Assignment.
Could you give back the listing below exactly, every line included?

Records shown.
-- Opening Marker --

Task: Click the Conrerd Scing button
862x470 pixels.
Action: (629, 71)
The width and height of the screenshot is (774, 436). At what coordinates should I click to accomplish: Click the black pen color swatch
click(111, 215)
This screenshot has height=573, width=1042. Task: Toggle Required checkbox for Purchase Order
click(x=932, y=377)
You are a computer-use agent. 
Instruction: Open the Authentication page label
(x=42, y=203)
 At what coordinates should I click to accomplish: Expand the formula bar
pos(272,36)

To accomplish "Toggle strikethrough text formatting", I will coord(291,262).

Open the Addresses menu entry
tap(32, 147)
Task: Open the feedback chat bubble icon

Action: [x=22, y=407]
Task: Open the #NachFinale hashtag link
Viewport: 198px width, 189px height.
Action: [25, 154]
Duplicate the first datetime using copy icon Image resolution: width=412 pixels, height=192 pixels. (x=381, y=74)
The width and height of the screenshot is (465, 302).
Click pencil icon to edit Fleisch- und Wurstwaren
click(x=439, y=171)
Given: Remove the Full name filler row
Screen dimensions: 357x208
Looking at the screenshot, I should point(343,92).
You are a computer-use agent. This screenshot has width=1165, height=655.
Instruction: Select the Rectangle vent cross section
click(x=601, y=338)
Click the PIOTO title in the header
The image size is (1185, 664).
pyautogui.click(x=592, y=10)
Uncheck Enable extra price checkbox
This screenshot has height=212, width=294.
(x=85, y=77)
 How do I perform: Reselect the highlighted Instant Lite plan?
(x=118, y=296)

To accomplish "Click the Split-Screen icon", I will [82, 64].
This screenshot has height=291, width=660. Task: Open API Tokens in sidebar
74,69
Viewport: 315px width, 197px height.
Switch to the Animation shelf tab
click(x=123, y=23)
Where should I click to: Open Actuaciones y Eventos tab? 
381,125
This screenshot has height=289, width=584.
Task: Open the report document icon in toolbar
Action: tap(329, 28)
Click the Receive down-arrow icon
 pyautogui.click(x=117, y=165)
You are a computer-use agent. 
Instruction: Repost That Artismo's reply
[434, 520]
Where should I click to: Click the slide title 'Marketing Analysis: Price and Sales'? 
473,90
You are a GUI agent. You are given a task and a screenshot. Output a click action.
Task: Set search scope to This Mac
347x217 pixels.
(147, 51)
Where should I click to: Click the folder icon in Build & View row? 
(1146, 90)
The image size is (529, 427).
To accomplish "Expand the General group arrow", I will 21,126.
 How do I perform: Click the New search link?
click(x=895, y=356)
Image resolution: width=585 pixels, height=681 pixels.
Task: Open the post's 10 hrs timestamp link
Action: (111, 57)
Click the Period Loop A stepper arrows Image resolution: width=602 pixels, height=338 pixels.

-- Closing Marker --

Solution for this task.
Task: Click the Conrerd Scing button
862x470 pixels.
Action: (629, 71)
The width and height of the screenshot is (774, 436). At what coordinates should I click to accomplish: Click the black pen color swatch
click(111, 215)
This screenshot has height=573, width=1042. Task: Toggle Required checkbox for Purchase Order
click(x=932, y=377)
You are a computer-use agent. 
Instruction: Open the Authentication page label
(x=42, y=203)
 At what coordinates should I click to accomplish: Expand the formula bar
pos(272,36)

To accomplish "Toggle strikethrough text formatting", I will coord(291,262).

Open the Addresses menu entry
tap(32, 147)
Task: Open the feedback chat bubble icon

Action: [x=22, y=407]
Task: Open the #NachFinale hashtag link
Viewport: 198px width, 189px height.
Action: [25, 154]
Duplicate the first datetime using copy icon Image resolution: width=412 pixels, height=192 pixels. (x=381, y=74)
The width and height of the screenshot is (465, 302).
Click pencil icon to edit Fleisch- und Wurstwaren
click(x=439, y=171)
Given: Remove the Full name filler row
Screen dimensions: 357x208
Looking at the screenshot, I should point(343,92).
You are a computer-use agent. This screenshot has width=1165, height=655.
Instruction: Select the Rectangle vent cross section
click(x=601, y=338)
Click the PIOTO title in the header
The image size is (1185, 664).
pyautogui.click(x=592, y=10)
Uncheck Enable extra price checkbox
This screenshot has height=212, width=294.
(x=85, y=77)
 How do I perform: Reselect the highlighted Instant Lite plan?
(x=118, y=296)

To accomplish "Click the Split-Screen icon", I will [82, 64].
This screenshot has height=291, width=660. Task: Open API Tokens in sidebar
74,69
Viewport: 315px width, 197px height.
Switch to the Animation shelf tab
click(x=123, y=23)
Where should I click to: Open Actuaciones y Eventos tab? 
381,125
This screenshot has height=289, width=584.
Task: Open the report document icon in toolbar
Action: tap(329, 28)
Click the Receive down-arrow icon
 pyautogui.click(x=117, y=165)
You are a computer-use agent. 
Instruction: Repost That Artismo's reply
[434, 520]
Where should I click to: Click the slide title 'Marketing Analysis: Price and Sales'? 
473,90
You are a GUI agent. You are given a task and a screenshot. Output a click action.
Task: Set search scope to This Mac
347x217 pixels.
(147, 51)
Where should I click to: Click the folder icon in Build & View row? 
(1146, 90)
The image size is (529, 427).
To accomplish "Expand the General group arrow", I will 21,126.
 How do I perform: Click the New search link?
click(x=895, y=356)
Image resolution: width=585 pixels, height=681 pixels.
Task: Open the post's 10 hrs timestamp link
Action: (111, 57)
Click the Period Loop A stepper arrows Image resolution: width=602 pixels, height=338 pixels.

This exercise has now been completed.